● **GIVEN DATA**
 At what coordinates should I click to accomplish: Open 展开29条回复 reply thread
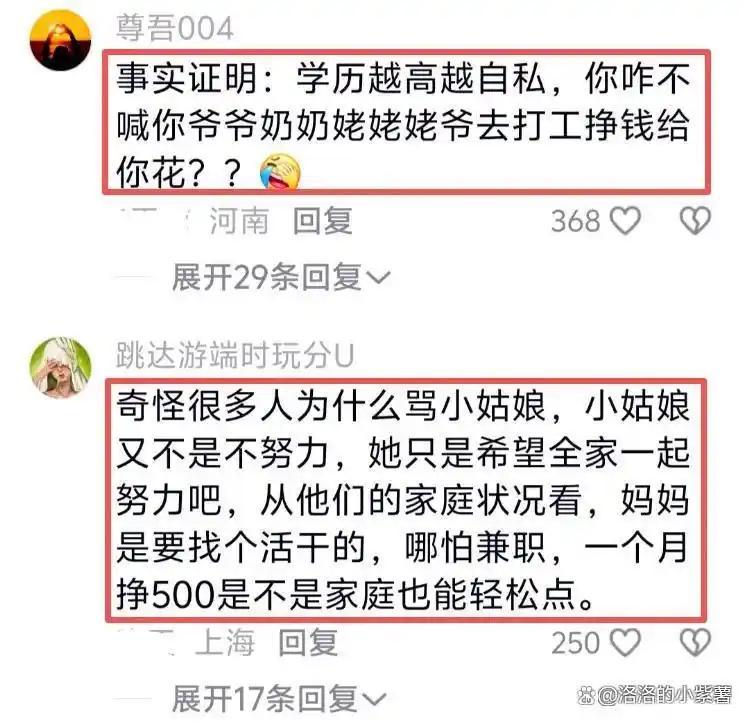point(281,277)
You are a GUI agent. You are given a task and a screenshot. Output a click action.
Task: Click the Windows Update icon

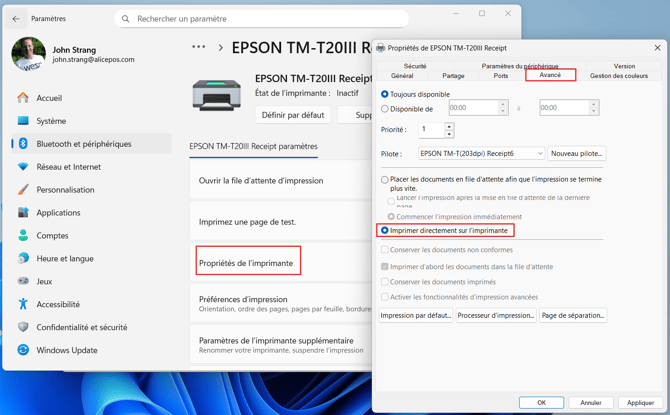tap(23, 350)
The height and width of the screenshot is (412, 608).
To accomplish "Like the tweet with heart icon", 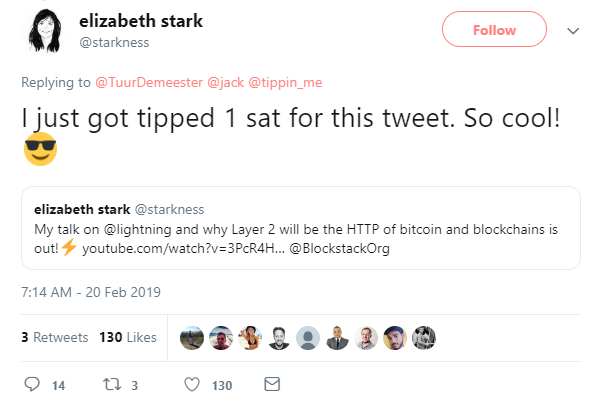I will [193, 385].
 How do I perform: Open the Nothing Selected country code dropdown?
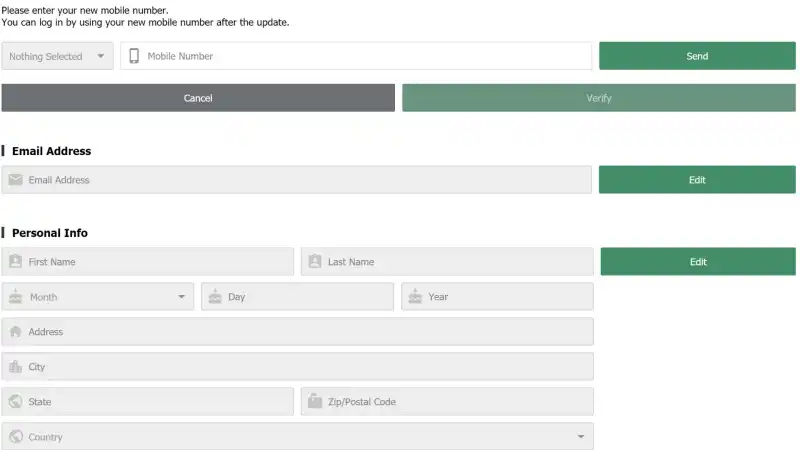coord(58,56)
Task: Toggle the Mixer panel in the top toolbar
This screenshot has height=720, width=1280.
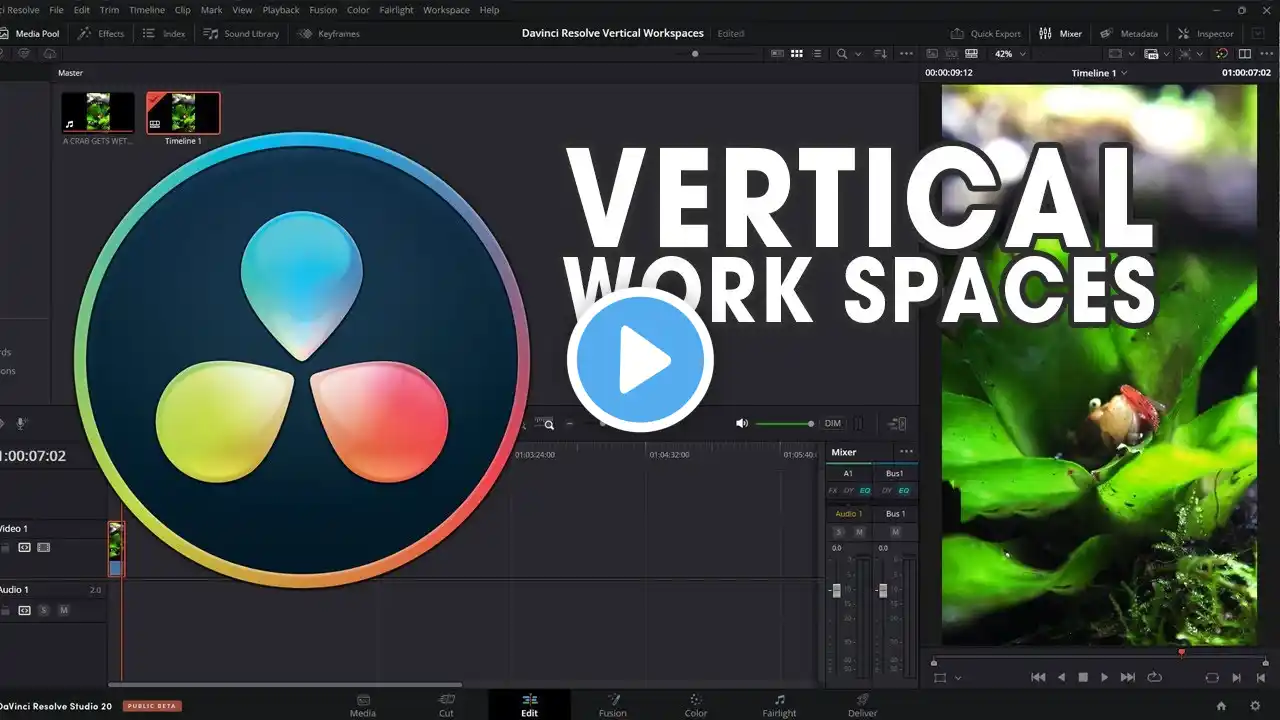Action: 1061,33
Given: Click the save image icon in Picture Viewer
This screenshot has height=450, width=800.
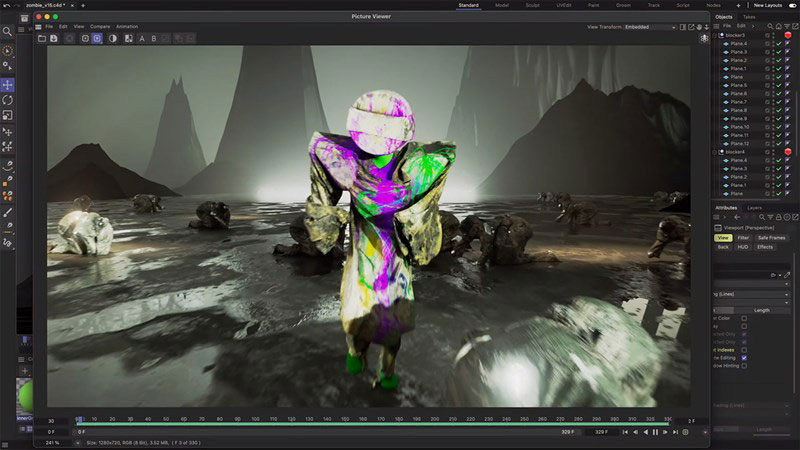Looking at the screenshot, I should [x=54, y=39].
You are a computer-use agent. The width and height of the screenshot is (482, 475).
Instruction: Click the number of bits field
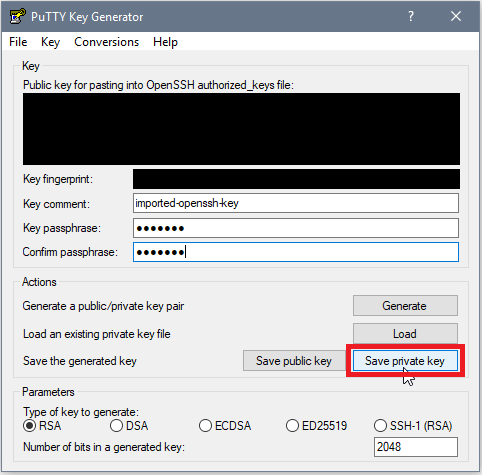coord(416,447)
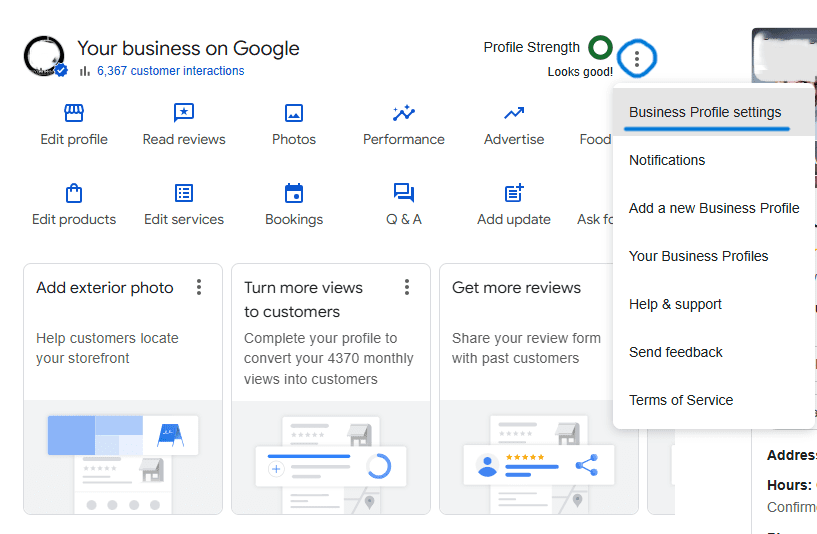
Task: Open the Bookings calendar icon
Action: (294, 193)
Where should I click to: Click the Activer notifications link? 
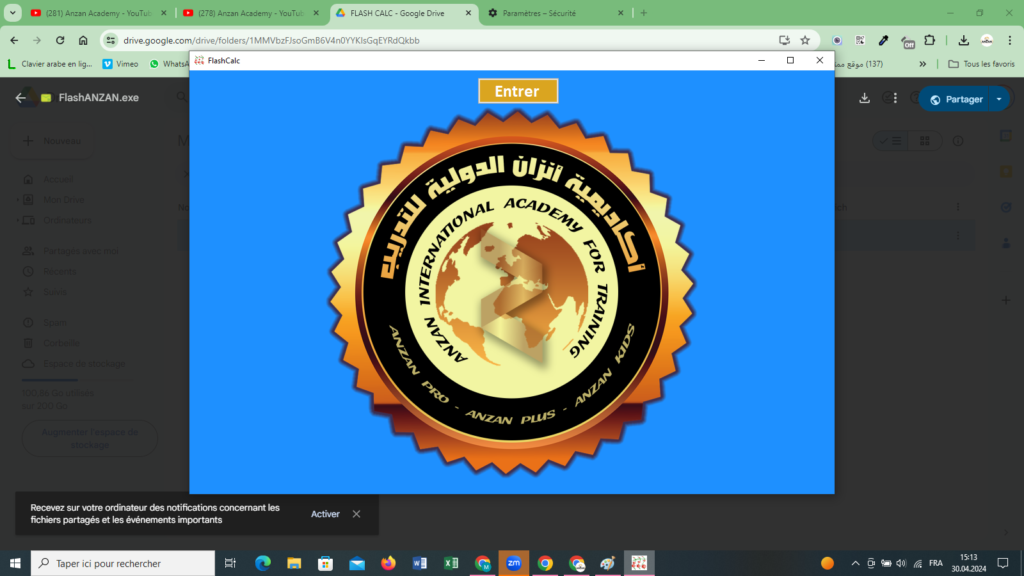coord(325,514)
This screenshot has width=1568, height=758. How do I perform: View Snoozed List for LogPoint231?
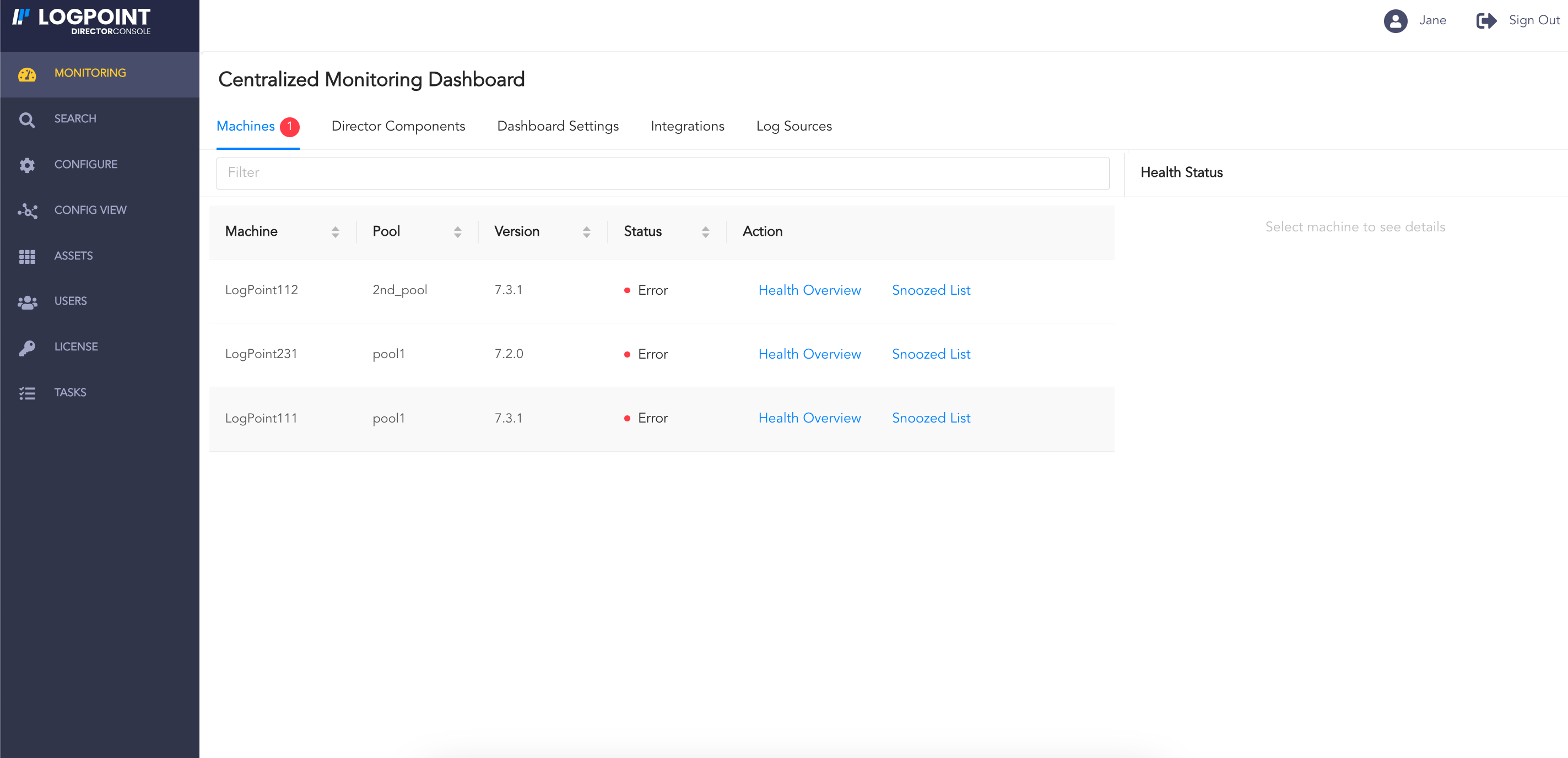(x=931, y=354)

● **TASK STATEMENT**
Return word for word everything from the line containing "How do I perform: Open" down through the end of the material, with both ends included. Leave the pictures out of your answer.

● **RESPONSE BELOW**
 How do I perform: Open the Nothing Selected country code dropdown?
coord(58,56)
Task: Toggle the Mixer panel in the top toolbar
This screenshot has height=720, width=1280.
Action: 1061,33
Given: Click the save image icon in Picture Viewer
This screenshot has height=450, width=800.
Looking at the screenshot, I should [x=54, y=39].
You are a computer-use agent. The width and height of the screenshot is (482, 475).
Instruction: Click the number of bits field
coord(416,447)
Task: Open the Bookings calendar icon
Action: (294, 193)
Where should I click to: Click the Activer notifications link? 
coord(325,514)
This screenshot has width=1568, height=758. How do I perform: View Snoozed List for LogPoint231?
(x=931, y=354)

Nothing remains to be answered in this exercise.